Extract every line of the material below and copy each one out word for word.

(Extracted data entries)
────────────────────

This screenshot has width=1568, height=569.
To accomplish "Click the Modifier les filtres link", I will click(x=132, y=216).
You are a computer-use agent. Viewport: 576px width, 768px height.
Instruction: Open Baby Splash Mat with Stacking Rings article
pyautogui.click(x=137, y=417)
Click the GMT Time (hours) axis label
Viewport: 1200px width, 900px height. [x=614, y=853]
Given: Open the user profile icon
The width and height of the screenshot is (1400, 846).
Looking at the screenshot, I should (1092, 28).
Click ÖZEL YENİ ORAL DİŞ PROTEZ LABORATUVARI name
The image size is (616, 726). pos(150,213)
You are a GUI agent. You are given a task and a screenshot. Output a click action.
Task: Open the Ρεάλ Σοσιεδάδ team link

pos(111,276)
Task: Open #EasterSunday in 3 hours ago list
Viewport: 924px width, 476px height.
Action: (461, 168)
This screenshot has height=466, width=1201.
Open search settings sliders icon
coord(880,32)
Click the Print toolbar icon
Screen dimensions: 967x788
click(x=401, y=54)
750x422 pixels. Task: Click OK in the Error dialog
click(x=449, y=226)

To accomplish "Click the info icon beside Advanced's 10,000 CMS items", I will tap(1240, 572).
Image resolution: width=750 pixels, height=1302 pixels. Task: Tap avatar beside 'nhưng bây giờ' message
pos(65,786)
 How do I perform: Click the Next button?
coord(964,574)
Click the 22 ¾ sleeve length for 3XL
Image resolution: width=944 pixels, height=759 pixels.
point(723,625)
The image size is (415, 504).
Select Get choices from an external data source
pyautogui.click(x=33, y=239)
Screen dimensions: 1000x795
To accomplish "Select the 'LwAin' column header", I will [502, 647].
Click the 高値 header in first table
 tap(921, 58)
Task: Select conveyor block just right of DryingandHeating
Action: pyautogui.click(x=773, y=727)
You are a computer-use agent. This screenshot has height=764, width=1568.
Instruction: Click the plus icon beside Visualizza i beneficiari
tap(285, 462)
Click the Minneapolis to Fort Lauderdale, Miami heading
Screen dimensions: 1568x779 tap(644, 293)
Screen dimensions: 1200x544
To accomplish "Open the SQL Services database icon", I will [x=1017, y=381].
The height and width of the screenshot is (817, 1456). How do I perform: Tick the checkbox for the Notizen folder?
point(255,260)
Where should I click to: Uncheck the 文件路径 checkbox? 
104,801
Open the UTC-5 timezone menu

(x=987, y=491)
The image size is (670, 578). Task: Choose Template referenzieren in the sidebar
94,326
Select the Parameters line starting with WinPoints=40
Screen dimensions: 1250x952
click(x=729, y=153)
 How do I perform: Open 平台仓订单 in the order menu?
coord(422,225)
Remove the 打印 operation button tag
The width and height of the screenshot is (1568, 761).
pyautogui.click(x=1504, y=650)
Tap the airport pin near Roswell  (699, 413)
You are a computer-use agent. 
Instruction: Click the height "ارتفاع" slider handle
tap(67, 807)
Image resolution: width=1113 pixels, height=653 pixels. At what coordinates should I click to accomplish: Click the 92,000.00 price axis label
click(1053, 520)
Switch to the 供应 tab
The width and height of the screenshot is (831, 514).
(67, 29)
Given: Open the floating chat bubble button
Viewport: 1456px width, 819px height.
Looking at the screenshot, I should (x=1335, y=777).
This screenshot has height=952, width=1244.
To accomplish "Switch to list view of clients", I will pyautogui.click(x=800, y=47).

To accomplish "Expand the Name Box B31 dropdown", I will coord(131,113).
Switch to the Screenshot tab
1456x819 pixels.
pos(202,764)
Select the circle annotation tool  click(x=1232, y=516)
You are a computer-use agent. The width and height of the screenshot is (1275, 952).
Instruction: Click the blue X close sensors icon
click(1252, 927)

────────────────────

Result ->
This screenshot has width=1568, height=569.
To accomplish "Click the Modifier les filtres link", I will click(x=132, y=216).
You are a computer-use agent. Viewport: 576px width, 768px height.
Instruction: Open Baby Splash Mat with Stacking Rings article
pyautogui.click(x=137, y=417)
Click the GMT Time (hours) axis label
Viewport: 1200px width, 900px height. [x=614, y=853]
Given: Open the user profile icon
The width and height of the screenshot is (1400, 846).
Looking at the screenshot, I should (1092, 28).
Click ÖZEL YENİ ORAL DİŞ PROTEZ LABORATUVARI name
The image size is (616, 726). pos(150,213)
You are a GUI agent. You are given a task and a screenshot. Output a click action.
Task: Open the Ρεάλ Σοσιεδάδ team link

pos(111,276)
Task: Open #EasterSunday in 3 hours ago list
Viewport: 924px width, 476px height.
Action: (461, 168)
This screenshot has height=466, width=1201.
Open search settings sliders icon
coord(880,32)
Click the Print toolbar icon
Screen dimensions: 967x788
click(x=401, y=54)
750x422 pixels. Task: Click OK in the Error dialog
click(x=449, y=226)

To accomplish "Click the info icon beside Advanced's 10,000 CMS items", I will tap(1240, 572).
Image resolution: width=750 pixels, height=1302 pixels. Task: Tap avatar beside 'nhưng bây giờ' message
pos(65,786)
 How do I perform: Click the Next button?
coord(964,574)
Click the 22 ¾ sleeve length for 3XL
Image resolution: width=944 pixels, height=759 pixels.
point(723,625)
The image size is (415, 504).
Select Get choices from an external data source
pyautogui.click(x=33, y=239)
Screen dimensions: 1000x795
To accomplish "Select the 'LwAin' column header", I will [502, 647].
Click the 高値 header in first table
 tap(921, 58)
Task: Select conveyor block just right of DryingandHeating
Action: pyautogui.click(x=773, y=727)
You are a computer-use agent. This screenshot has height=764, width=1568.
Instruction: Click the plus icon beside Visualizza i beneficiari
tap(285, 462)
Click the Minneapolis to Fort Lauderdale, Miami heading
Screen dimensions: 1568x779 tap(644, 293)
Screen dimensions: 1200x544
To accomplish "Open the SQL Services database icon", I will [x=1017, y=381].
The height and width of the screenshot is (817, 1456). How do I perform: Tick the checkbox for the Notizen folder?
point(255,260)
Where should I click to: Uncheck the 文件路径 checkbox? 
104,801
Open the UTC-5 timezone menu

(x=987, y=491)
The image size is (670, 578). Task: Choose Template referenzieren in the sidebar
94,326
Select the Parameters line starting with WinPoints=40
Screen dimensions: 1250x952
click(x=729, y=153)
 How do I perform: Open 平台仓订单 in the order menu?
coord(422,225)
Remove the 打印 operation button tag
The width and height of the screenshot is (1568, 761).
pyautogui.click(x=1504, y=650)
Tap the airport pin near Roswell  (699, 413)
You are a computer-use agent. 
Instruction: Click the height "ارتفاع" slider handle
tap(67, 807)
Image resolution: width=1113 pixels, height=653 pixels. At what coordinates should I click to accomplish: Click the 92,000.00 price axis label
click(1053, 520)
Switch to the 供应 tab
The width and height of the screenshot is (831, 514).
(67, 29)
Given: Open the floating chat bubble button
Viewport: 1456px width, 819px height.
Looking at the screenshot, I should (x=1335, y=777).
This screenshot has height=952, width=1244.
To accomplish "Switch to list view of clients", I will pyautogui.click(x=800, y=47).

To accomplish "Expand the Name Box B31 dropdown", I will coord(131,113).
Switch to the Screenshot tab
1456x819 pixels.
pos(202,764)
Select the circle annotation tool  click(x=1232, y=516)
You are a computer-use agent. The width and height of the screenshot is (1275, 952).
Instruction: Click the blue X close sensors icon
click(1252, 927)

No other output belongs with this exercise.